Le 3 juillet 2017, Mme W. est engagée comme cheffe de projet par l’association F. Son contrat de travail prévoit une période d’essai de quatre mois, renouvelable une fois pour une durée maximale de deux mois. La même année, une lettre reçue le 27 octobre avertit la salariée que sa période d’essai est renouvelée jusqu’au 23 janvier 2018 inclus afin de tenir compte d’une période de congés. Le 28 novembre 2017, la salariée informe son employeur qu’elle est enceinte. L’employeur rompt la période d’essai le 16 janvier 2018. Estimant cette rupture abusive, Mme W. saisit le conseil de prud’hommes.

Une liberté de rupture encadrée par l’interdiction des discriminations

L’article L. 1221-20 du Code du travail définit la période d’essai comme un temps « qui permet à l’employeur d’évaluer les compétences du salarié dans son travail, notamment au regard de son expérience, et au salarié d’apprécier si les fonctions occupées lui conviennent. Sa durée maximale dépend du statut (cadre ou non) du salarié. Elle ne s’applique que si le contrat de travail la prévoit. Pendant ce laps de temps, employeur et salarié peuvent mettre fin au contrat sans formalité, à condition de respecter un délai de prévenance, dont la durée dépend du temps passé dans l’entreprise ».

Contrairement à un licenciement, l’employeur qui souhaite mettre fin à une période d’essai n’est pas tenu de motiver sa décision. Toutefois, la cause de cette rupture ne doit pas être liée à une discrimination. L’article L. 1225-1 du Code du travail évoque explicitement l’état de grossesse d’une salariée dans le cadre de la rupture de la période d’essai. En l’espèce, Mme W. estimait que la décision de son employeur de mettre un terme à sa période d’essai n’était liée qu’à son état de grossesse. Elle demandait donc au juge de contrôler les motifs évoqués par l’employeur.
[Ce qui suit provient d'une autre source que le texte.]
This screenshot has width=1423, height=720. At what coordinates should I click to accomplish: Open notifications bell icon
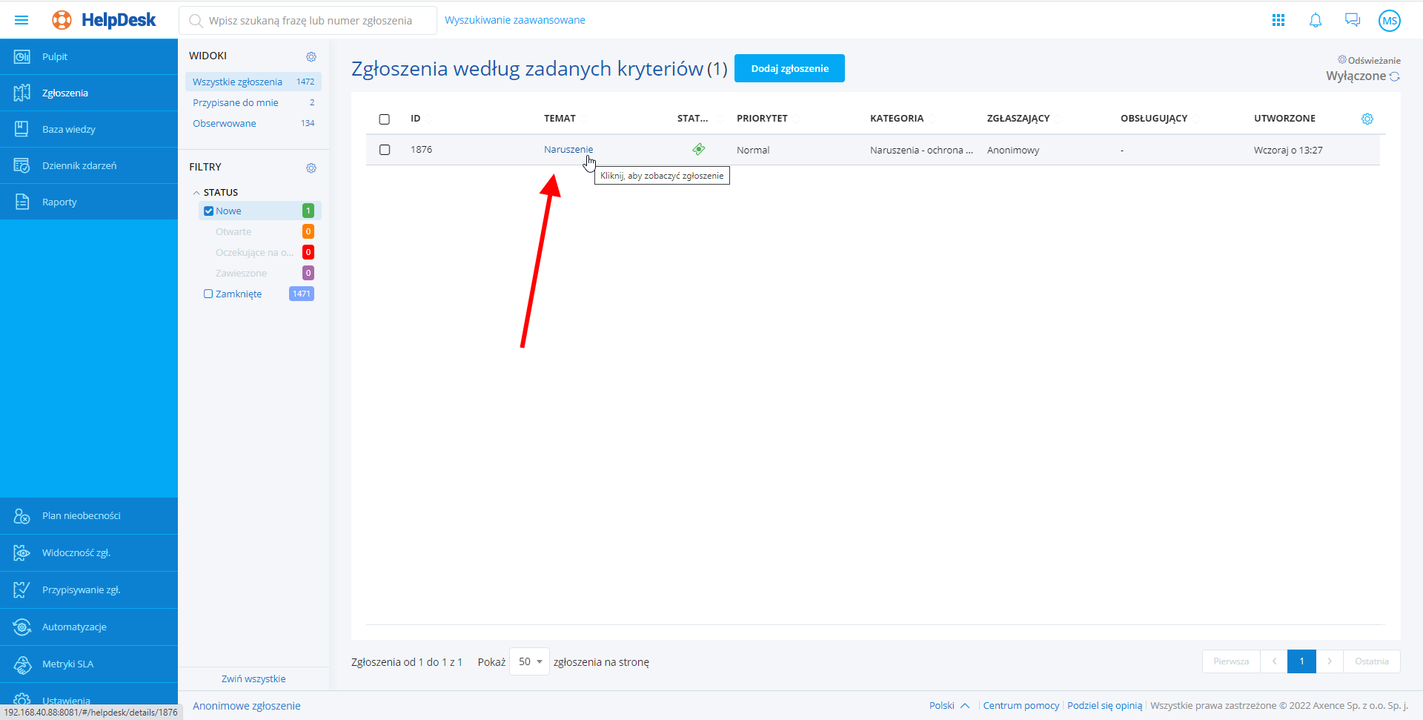pyautogui.click(x=1316, y=20)
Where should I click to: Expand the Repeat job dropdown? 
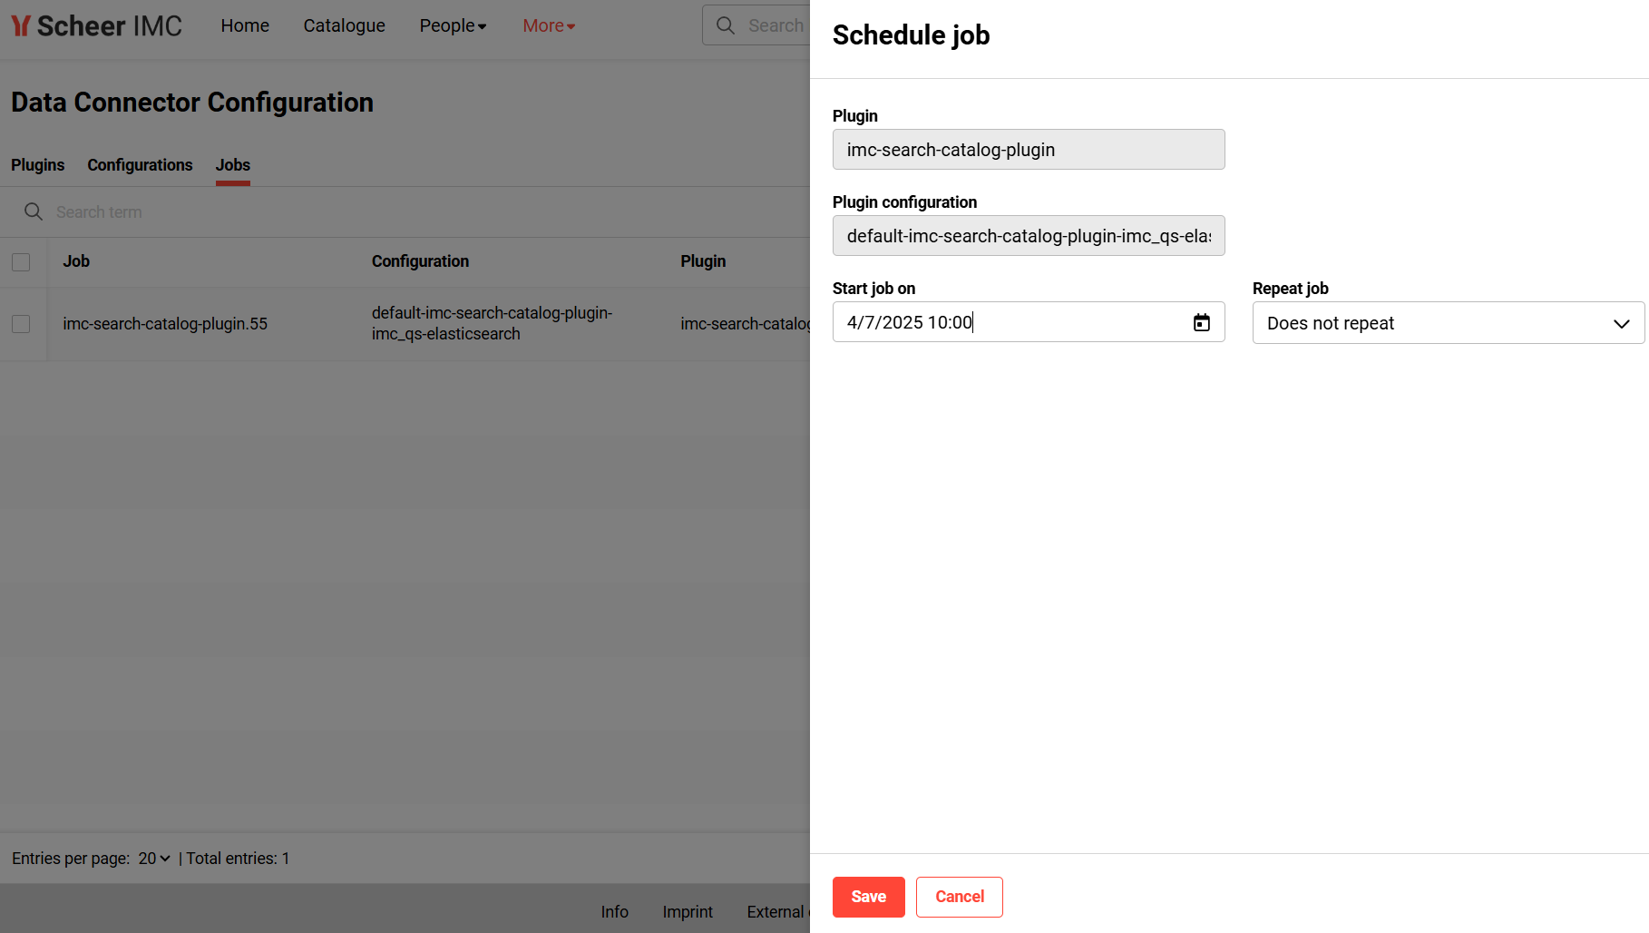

La cour d’appel écarte la piste discriminatoire

Le 10 janvier 2024, la cour d’appel de Paris a rejeté la demande de Mme W. Les magistrats ont rappelé que l’employeur n’avait pas à justifier les raisons pour lesquelles il avait mis fin à la période d’essai. Ils ont considéré que la salariée n’avait pas apporté d’éléments de fait laissant supposer l’existence d’une discrimination directe ou indirecte et qu’il ne s’agissait, en l’occurrence, que d’une concomitance de dates. La salariée a formé un pourvoi en cassation.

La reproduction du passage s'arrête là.